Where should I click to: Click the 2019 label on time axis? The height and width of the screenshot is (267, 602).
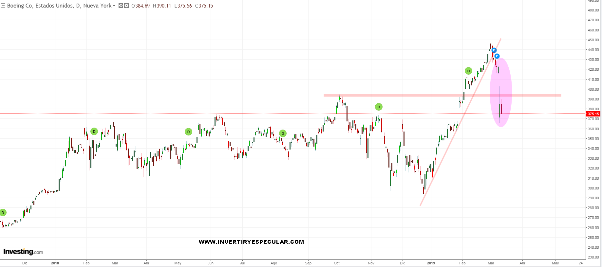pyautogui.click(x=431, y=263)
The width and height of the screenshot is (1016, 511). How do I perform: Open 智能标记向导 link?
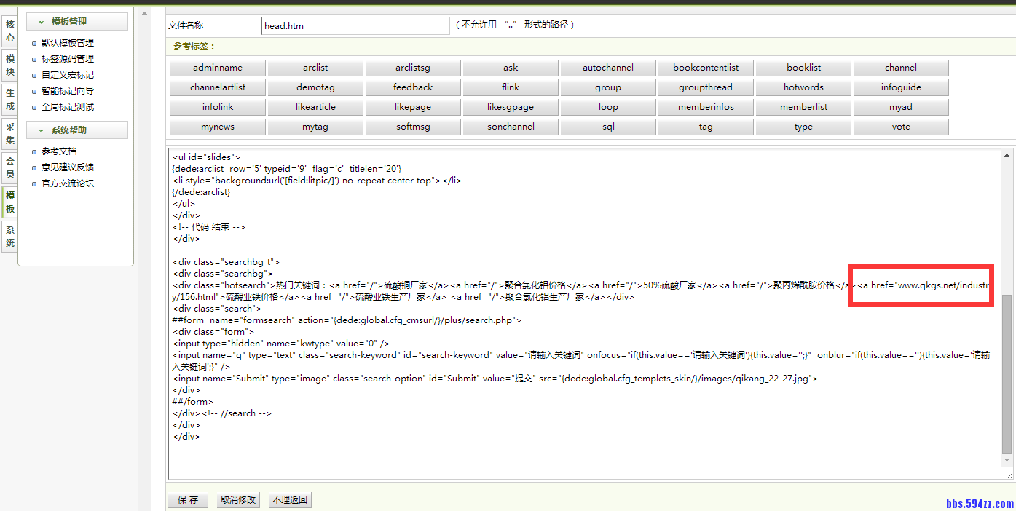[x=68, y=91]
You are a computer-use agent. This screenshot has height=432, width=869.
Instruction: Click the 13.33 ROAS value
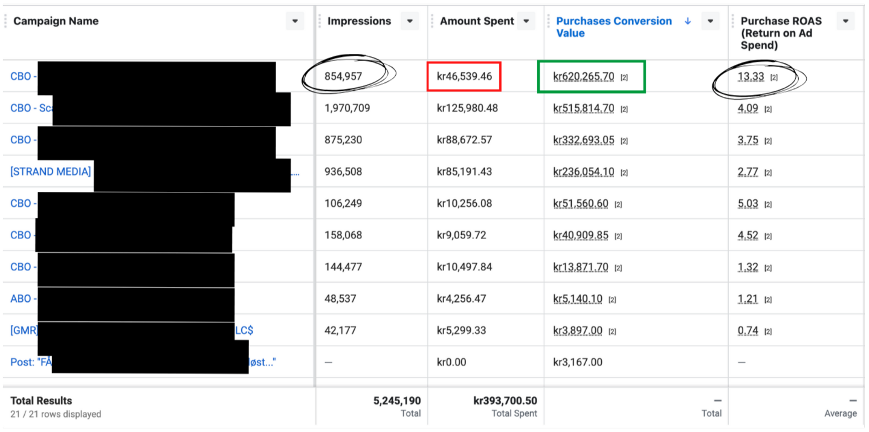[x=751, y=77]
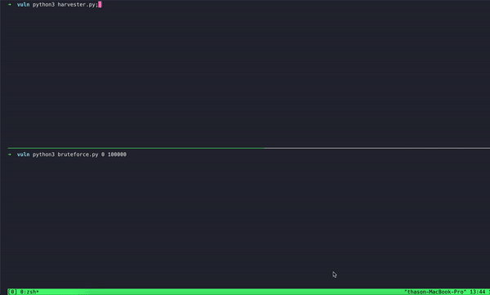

EXERCISE REQUIREMENTS: Leaving out only the pictures, retype every record exactly.

PROBLEM SOLUTION:
Where should I click to: Click the 2019 label on time axis? The height and width of the screenshot is (267, 602).
pyautogui.click(x=431, y=263)
The width and height of the screenshot is (1016, 511). How do I perform: Open 智能标记向导 link?
[x=68, y=91]
You are a computer-use agent. This screenshot has height=432, width=869.
Instruction: Click the 13.33 ROAS value
[x=751, y=77]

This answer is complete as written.